Трое оробевших молодых парней, скучковавшихся с левого края слушателей дружно кивнули. Екатерина Бабушкина вдруг как-то резко возбудилась и дрожащим от негодования голосом спросила у режиссера Мильдония:
- Почему я Мися!? Почему не Куява? В свои сорок я еще могу демонстрировать все эти ваши сексуальные фантазии. А Свету бы поберегли.

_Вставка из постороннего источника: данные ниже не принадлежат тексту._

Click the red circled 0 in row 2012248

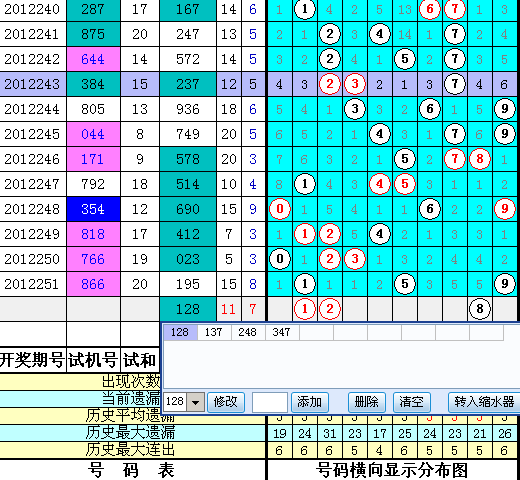[280, 209]
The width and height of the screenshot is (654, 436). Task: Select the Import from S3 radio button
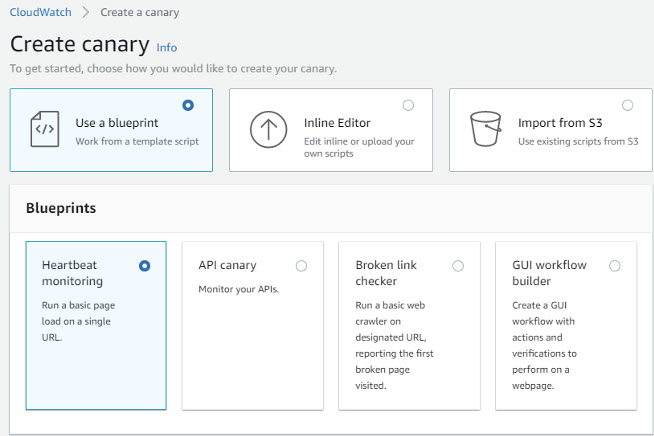click(x=627, y=105)
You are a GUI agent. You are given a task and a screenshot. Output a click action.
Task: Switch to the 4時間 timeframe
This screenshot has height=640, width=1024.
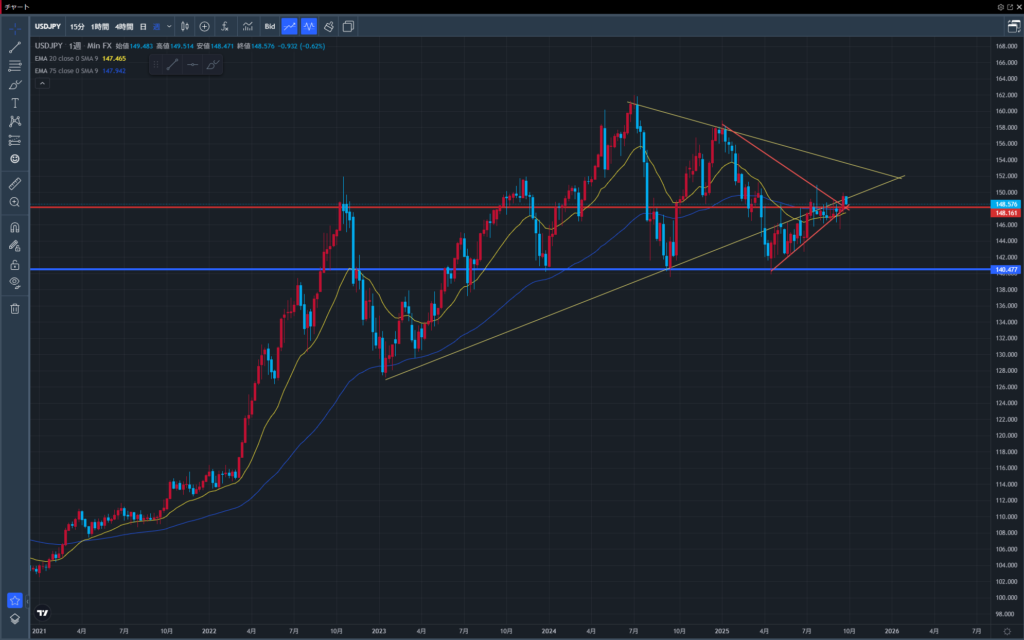pyautogui.click(x=125, y=26)
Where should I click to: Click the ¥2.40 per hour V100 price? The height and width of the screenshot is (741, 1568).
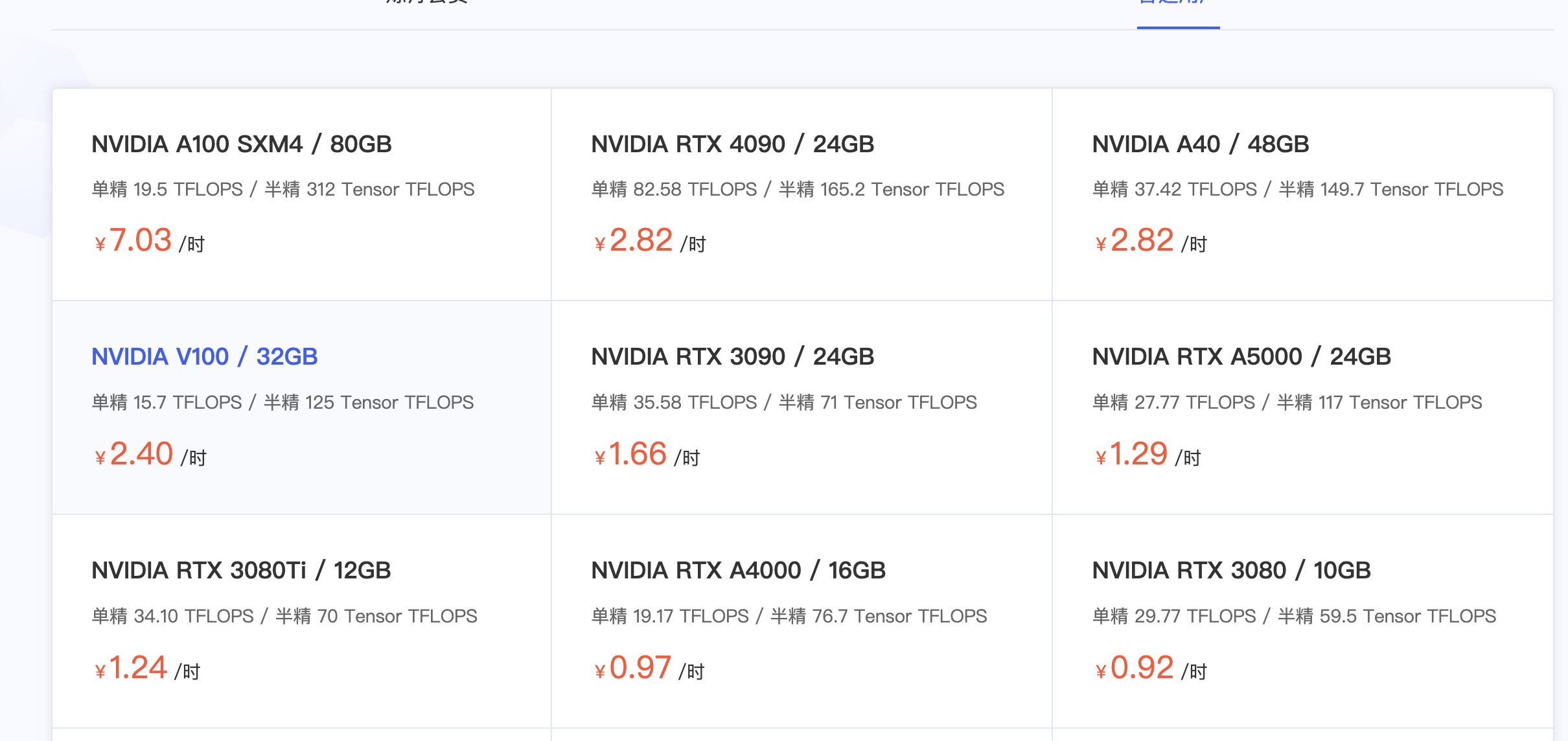click(x=150, y=454)
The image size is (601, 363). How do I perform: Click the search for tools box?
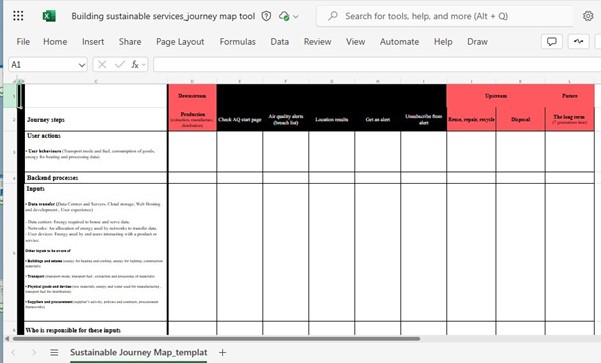pyautogui.click(x=445, y=16)
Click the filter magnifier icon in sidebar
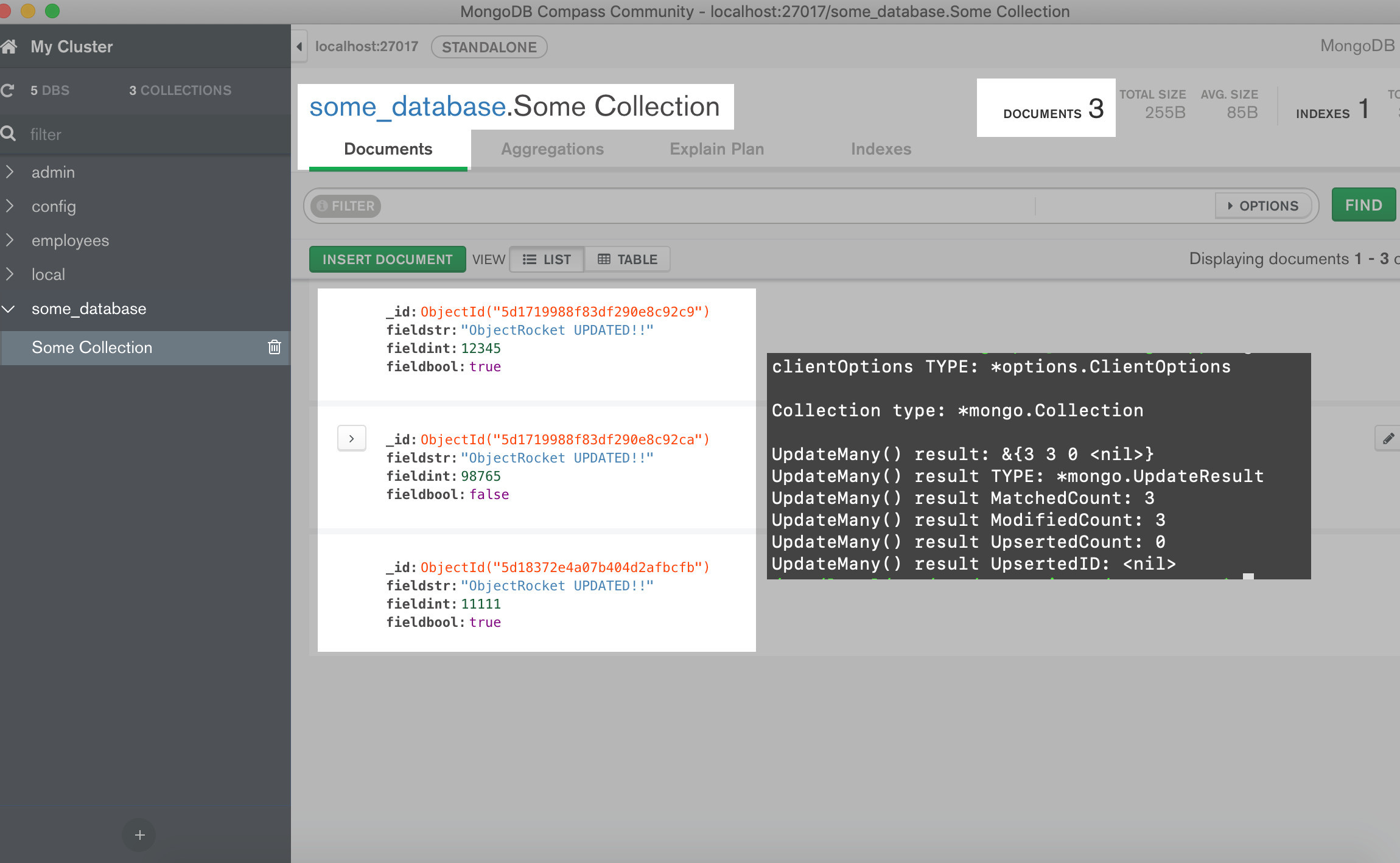This screenshot has height=863, width=1400. point(9,134)
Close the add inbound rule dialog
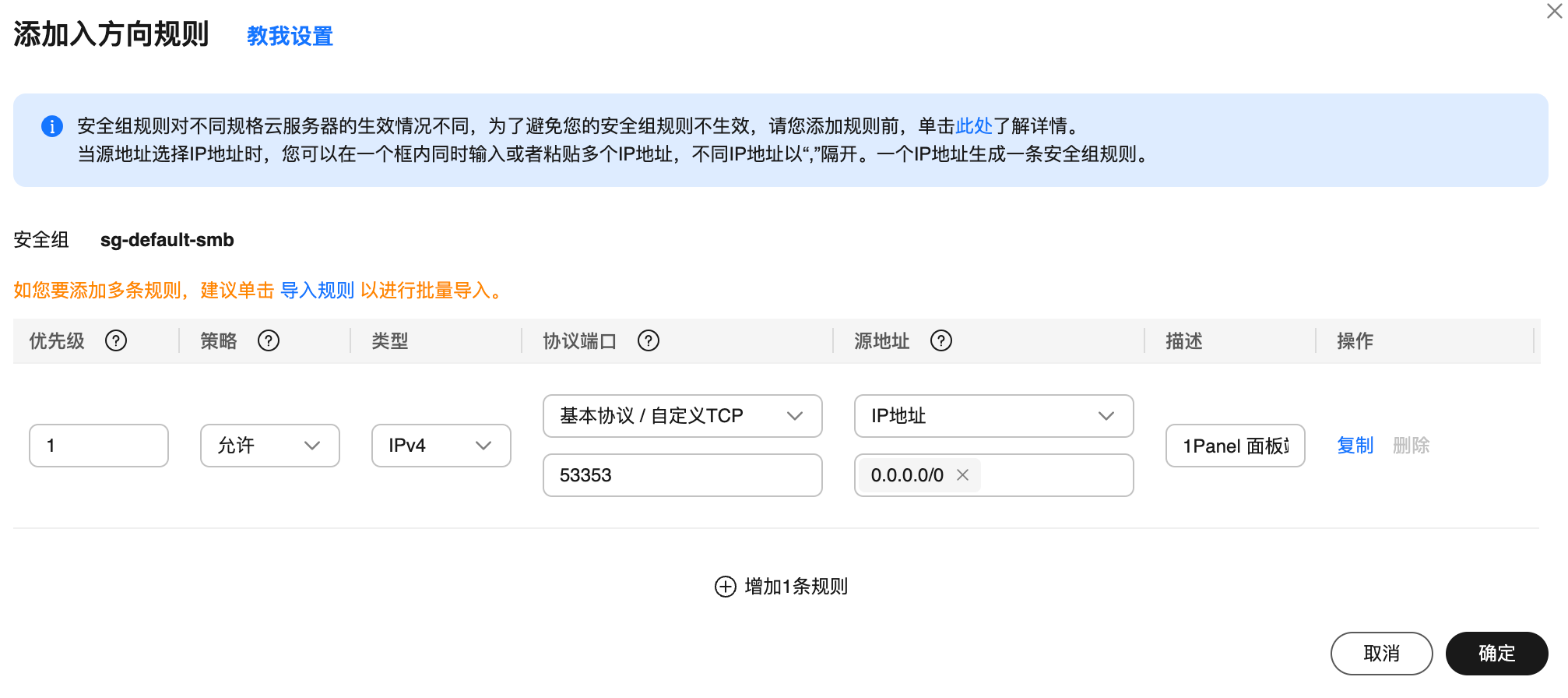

- Екатерина Ивановна! - воскликнула укоряюще актриса Светлана, молодая миловидная женщина лет двадцати семи. - Ну зачем вы так? Мне тоже набираться опыта надо. Я вот - вот вызов получу на пробы в Голливуд. Мне писали. Меня в блокбастер рассматривают на серьезную комическую роль. Я только не поняла, где вы вообще в этом тексте секс углядели?
- А это что? Тифлис, дай текст. Вот же - Фурло куячил Куяву, жа мордасы попискивали. Это что? Или я Мильдония не знаю.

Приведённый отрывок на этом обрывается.